WASHINGTON – The U.S. Environmental Protection Agency (EPA) has issued its final rule requiring heavy-truck manufacturers to install onboard diagnostic systems starting in 2010 to alert drivers when engine emission systems are malfunctioning or deteriorating, according to Transport Topics.

The rule, modeled after one by the California Air Resources Board (CARB), is a follow-up action to ensure compliance with EPA’s emission regulations. The agency said it will reduce overall diesel emissions by more than 90 percent.

EPA said the rule was formally approved on Dec. 4, 2008, but at press time it had not yet been published in the Federal Register.

The requirement will provide truckers with a dashboard malfunction indicator light and diagnostic trouble codes similar to those that have been commonplace on passenger vehicles since the mid-90s.

A provision in the rule also will require manufacturers to make available information necessary for mechanics to perform repairs and maintenance service on OBD systems and related components.

Joseph Suchecki, a spokesman for the Engine Manufacturers Association, said the group is happy that many of its initial concerns with the proposed regulation were eliminated in the final rule, according to Transport Topics.

“We’re actually pleased with the job the EPA had done in changing the rule, providing some additional flexibility for us,” Suchecki said.

One of EPA’s major concessions, he said, was providing more flexibility in terms of nitrogen oxides and particulate matter sensors that have not yet been fully developed.

EPA estimates the new dashboard warning light will cost only $60-$70 per engine, but Suchecki said EMA thinks it will cost more.

Nonetheless, officials with both EMA and American Trucking Associations (ATA) said they were happy EPA set a single national OBD standard.

“We are pleased any time we have harmonization of a national standard, where there’s a one-size-fits-all,” said Glen Kedzie, ATA’s vice president and environmental affairs counsel. “We don’t want individual states to get too far out in front of other states.”

“At least we know what we’re getting into, wherever we are in the country, and it makes life easier for the manufacturers, knowing that they can develop one product line and be compliant in all 50 states,” Kedzie added.

But Kedzie said it remains to be seen just how accurate and durable the new sensor units will be.

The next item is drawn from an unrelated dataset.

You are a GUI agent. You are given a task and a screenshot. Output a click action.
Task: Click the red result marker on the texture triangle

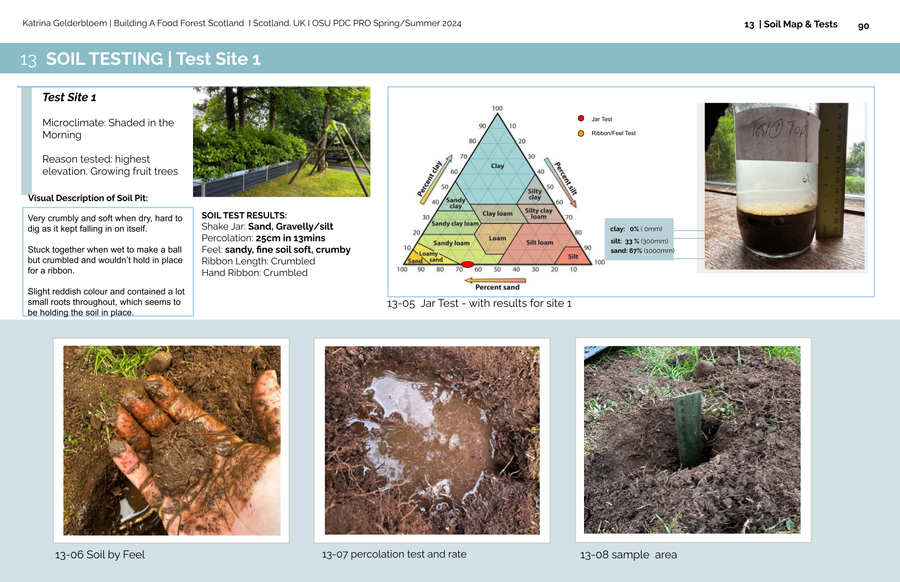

The 475-page rule, highly technical and detailed, will apply to 2010 and later model-year engines and will be phased in gradually. Beginning in 2010, engine manufacturers will be required to produce one engine line for heavy-duty trucks that complies with the new rule. By 2013, the dashboard lights will be mandatory for all highway engines.

Without the warning device, a driver could easily not notice emission problems, the EPA regulation said.

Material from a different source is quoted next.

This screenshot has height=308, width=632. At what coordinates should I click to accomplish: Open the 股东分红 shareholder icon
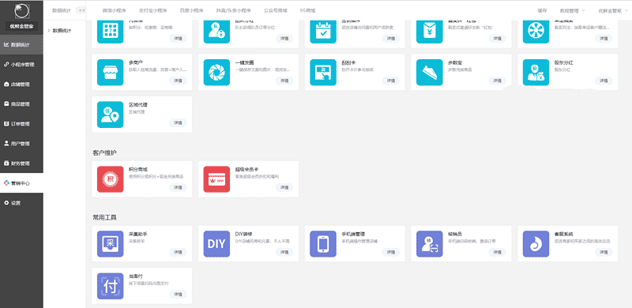(x=536, y=73)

In earlier public written comments, EMA and other groups expressed concern engine manufacturers would be challenged to meet the OBD requirements on time.

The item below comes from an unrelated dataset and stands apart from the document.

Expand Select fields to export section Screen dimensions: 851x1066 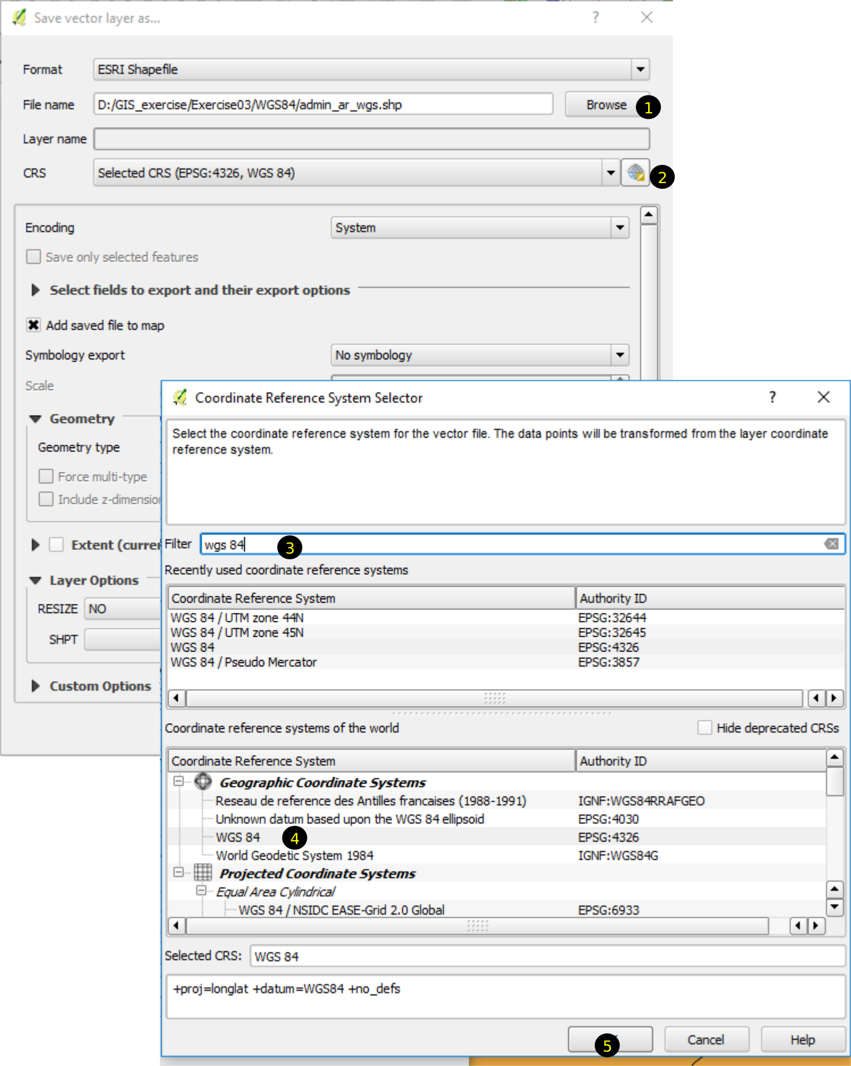click(x=35, y=290)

For example, the National Automobile Dealers Associations said the OBD rule would “require a major investment of manufacturer resources to invent the monitoring technology and develop it to a point that it can be used with confidence on 2010 and later engines.”

But in response, EPA said the sensors needed to comply with the requirements already are available and that the agency believes “they will exist in time for 2013 compliance, and we will keep abreast of technological advances in the coming years in case our requirements have to be modified.”

California’s OBD regulation gained EPA’s final approval in September. The agency said the new federal onboard requirements are largely consistent with the CARB rule.